- **Task brief**
Would you please retype, exactly, the lines of the listing below between the line with "This screenshot has width=755, height=424." and the line with "Click the Save", inclusive?

- **Exercise material**
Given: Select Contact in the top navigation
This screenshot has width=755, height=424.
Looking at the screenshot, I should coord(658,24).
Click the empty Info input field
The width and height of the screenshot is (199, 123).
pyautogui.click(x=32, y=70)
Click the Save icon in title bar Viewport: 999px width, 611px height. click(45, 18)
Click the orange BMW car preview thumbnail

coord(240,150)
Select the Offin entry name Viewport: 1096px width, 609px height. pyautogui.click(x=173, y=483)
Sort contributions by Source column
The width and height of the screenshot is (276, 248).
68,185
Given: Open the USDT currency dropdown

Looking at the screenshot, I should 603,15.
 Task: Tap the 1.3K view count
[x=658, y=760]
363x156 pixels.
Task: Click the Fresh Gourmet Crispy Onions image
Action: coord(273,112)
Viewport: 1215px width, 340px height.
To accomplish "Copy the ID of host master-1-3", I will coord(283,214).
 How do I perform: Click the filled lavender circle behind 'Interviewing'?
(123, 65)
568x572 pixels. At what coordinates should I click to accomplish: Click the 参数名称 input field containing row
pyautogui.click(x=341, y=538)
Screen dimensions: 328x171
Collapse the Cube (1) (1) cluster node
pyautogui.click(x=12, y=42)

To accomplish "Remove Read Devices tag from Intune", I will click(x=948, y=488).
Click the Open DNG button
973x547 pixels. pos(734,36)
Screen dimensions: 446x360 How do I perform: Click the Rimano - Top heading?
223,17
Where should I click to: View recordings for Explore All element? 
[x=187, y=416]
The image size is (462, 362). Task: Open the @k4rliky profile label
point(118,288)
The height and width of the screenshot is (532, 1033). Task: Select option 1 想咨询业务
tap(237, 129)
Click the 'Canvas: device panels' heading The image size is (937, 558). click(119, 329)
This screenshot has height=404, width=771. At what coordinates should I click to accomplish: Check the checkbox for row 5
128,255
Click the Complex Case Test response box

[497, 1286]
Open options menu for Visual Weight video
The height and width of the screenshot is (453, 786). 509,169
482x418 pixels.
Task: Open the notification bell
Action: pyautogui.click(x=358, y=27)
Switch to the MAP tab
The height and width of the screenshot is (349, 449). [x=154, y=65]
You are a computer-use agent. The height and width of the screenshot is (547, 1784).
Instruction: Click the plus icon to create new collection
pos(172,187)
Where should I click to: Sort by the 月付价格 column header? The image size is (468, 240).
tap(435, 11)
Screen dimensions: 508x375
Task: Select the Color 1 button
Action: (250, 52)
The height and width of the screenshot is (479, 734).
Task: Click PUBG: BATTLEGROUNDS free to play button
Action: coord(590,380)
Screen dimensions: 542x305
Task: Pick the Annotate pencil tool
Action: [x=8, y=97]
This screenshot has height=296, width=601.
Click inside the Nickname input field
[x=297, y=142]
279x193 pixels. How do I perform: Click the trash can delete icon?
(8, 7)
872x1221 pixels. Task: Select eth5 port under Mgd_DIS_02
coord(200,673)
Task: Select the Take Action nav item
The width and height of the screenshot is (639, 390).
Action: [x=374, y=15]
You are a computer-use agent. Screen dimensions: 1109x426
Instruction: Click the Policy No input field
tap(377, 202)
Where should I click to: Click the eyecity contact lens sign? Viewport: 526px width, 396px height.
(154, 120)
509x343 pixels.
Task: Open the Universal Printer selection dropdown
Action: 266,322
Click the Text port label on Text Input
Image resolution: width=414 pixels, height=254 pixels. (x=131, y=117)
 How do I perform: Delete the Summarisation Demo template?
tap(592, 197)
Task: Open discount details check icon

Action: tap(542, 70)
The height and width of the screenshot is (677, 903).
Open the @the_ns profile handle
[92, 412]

- **Answer space**
This screenshot has width=755, height=424.
Looking at the screenshot, I should coord(658,24).
Click the empty Info input field
The width and height of the screenshot is (199, 123).
pyautogui.click(x=32, y=70)
Click the Save icon in title bar Viewport: 999px width, 611px height. click(45, 18)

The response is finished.